RL: Honey, nothing external can restrain the soul from existing.
LR: I like to stay at home. If you leave your house there are problems to follow. Every time a little conflict emerges people immediately take to the streets. Whether it is for celebration or opposition, that is the initial reaction, and I believe that going out to the streets just produces further dissension, and therefore people should just stay at home. If you stay at home, you avoid interaction and thus avoid conflict.

CZ: When you aren’t making music, what do you get up to?
LR: Loan sharking.

CZ: I understand you don’t really listen to music or attend gigs, so how does music resonate with you?
RL: I don’t like things that unfold in time, I don’t need to watch shows or play records. I have music playing in my head constantly.

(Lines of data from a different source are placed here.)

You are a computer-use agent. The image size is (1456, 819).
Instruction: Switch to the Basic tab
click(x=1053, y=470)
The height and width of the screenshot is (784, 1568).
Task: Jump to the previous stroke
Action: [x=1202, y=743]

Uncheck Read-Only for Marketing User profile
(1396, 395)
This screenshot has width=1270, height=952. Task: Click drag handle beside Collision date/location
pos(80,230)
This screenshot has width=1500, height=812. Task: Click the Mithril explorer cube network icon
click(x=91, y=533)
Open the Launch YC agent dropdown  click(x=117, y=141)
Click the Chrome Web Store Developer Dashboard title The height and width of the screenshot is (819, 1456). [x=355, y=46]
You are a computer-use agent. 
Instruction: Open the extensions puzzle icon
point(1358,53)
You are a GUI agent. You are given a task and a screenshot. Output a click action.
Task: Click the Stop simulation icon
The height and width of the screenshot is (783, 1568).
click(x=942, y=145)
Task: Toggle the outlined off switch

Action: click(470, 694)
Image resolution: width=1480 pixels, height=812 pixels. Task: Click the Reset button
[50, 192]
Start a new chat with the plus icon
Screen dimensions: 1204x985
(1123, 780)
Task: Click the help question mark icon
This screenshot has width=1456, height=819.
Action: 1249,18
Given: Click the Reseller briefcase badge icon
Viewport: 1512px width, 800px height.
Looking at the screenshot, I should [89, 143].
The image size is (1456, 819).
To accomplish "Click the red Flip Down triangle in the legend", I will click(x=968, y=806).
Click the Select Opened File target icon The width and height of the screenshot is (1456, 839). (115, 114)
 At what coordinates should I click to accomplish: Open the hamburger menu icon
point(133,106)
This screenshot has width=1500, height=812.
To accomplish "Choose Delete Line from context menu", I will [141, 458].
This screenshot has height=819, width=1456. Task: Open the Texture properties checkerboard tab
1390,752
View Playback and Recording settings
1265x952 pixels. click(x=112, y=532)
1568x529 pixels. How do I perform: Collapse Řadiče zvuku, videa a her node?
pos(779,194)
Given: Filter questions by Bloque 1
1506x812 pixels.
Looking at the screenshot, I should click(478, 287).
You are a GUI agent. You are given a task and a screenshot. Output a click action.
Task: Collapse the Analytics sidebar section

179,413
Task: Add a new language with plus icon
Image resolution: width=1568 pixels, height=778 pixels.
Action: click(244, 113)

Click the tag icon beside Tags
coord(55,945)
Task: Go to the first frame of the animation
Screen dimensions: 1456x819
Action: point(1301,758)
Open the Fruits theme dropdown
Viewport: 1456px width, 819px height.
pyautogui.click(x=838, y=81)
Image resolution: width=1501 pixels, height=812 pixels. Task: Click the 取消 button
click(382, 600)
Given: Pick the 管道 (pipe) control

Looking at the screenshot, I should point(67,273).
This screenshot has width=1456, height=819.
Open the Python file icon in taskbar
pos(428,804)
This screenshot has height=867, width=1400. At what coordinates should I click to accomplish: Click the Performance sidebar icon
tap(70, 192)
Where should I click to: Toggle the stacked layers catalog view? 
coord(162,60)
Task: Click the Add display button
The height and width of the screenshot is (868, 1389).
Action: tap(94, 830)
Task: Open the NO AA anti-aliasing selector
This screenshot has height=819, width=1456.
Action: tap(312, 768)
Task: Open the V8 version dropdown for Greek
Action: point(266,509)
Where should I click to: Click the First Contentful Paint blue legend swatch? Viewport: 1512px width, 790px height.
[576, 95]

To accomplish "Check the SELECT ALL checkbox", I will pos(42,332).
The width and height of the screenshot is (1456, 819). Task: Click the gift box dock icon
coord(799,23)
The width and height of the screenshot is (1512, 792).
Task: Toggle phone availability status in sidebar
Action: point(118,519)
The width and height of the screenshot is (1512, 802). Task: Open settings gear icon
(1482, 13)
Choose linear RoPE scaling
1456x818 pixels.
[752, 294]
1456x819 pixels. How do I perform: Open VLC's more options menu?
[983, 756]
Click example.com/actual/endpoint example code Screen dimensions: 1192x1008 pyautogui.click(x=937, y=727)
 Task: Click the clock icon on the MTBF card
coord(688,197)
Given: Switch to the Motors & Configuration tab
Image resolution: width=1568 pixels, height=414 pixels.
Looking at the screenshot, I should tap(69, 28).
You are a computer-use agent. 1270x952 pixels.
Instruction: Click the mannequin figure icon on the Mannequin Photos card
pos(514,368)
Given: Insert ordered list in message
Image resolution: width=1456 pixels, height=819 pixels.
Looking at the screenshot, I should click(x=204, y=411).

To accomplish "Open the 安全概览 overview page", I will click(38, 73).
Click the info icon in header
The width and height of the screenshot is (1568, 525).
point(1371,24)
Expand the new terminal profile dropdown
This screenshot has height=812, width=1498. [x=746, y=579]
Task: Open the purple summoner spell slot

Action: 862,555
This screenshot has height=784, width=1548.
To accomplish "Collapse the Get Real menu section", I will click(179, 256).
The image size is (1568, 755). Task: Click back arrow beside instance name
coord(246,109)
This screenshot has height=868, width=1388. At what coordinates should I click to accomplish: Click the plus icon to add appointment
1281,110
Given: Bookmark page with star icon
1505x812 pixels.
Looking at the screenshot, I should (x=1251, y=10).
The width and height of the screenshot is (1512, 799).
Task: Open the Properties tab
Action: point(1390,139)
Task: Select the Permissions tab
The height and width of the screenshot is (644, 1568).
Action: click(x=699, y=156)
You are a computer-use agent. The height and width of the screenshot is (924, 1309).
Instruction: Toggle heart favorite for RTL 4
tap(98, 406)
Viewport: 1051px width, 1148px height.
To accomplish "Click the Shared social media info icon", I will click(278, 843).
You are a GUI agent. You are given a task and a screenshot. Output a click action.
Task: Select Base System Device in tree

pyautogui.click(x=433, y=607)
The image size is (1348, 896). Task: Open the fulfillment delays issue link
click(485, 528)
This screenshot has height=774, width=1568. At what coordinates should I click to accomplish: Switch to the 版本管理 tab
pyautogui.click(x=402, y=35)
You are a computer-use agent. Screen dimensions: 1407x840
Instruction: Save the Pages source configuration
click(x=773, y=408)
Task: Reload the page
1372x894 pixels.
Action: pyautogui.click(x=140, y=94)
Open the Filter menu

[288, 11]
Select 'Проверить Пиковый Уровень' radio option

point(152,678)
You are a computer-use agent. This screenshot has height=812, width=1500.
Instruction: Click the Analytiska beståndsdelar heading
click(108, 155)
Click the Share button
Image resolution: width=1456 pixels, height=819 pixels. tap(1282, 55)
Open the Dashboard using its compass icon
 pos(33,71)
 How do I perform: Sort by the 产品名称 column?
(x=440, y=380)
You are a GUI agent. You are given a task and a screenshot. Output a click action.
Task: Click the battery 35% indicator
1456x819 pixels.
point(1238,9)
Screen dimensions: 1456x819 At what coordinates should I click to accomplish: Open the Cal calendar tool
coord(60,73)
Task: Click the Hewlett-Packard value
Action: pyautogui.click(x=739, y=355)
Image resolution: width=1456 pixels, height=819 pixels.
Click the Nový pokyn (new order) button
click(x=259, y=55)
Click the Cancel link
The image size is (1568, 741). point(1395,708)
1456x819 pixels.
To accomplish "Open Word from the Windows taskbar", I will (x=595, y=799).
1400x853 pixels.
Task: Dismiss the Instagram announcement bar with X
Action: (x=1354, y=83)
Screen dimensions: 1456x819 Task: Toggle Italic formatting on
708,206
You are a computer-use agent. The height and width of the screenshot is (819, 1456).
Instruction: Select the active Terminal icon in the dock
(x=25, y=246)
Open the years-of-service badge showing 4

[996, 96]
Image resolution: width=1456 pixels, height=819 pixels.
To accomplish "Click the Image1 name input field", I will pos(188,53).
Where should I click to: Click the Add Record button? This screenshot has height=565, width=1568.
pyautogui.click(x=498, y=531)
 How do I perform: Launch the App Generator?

CZ: There’s a real ferocity to your songs too, even in slower moments. Where does that come from?
RL: The simple cutting belief that rock ‘n’ roll should be dangerous.

“Both other tracks, A Nation of Bloodsuckers and Jesus, I wrote one night for a talent show in boarding school. Needless to say, I won.”

CZ: Loral, you’re a dab hand at directing. What about film interests you? What inspires you?
LR: Thank you. It is exactly like music, it is all about emotion. That is the only thing I am interested in and my only motive. It is the only thing that survives time. If something makes me feel, and causes an emotional reaction, then it is great.

CZ: Where would you like to take your music?
LR: To the savage beasts.

Sons of Raphael‘s debut EP A Nation of Bloodsuckers is out September 14th via Because Music.
The band play at Thousand Island on 21st September.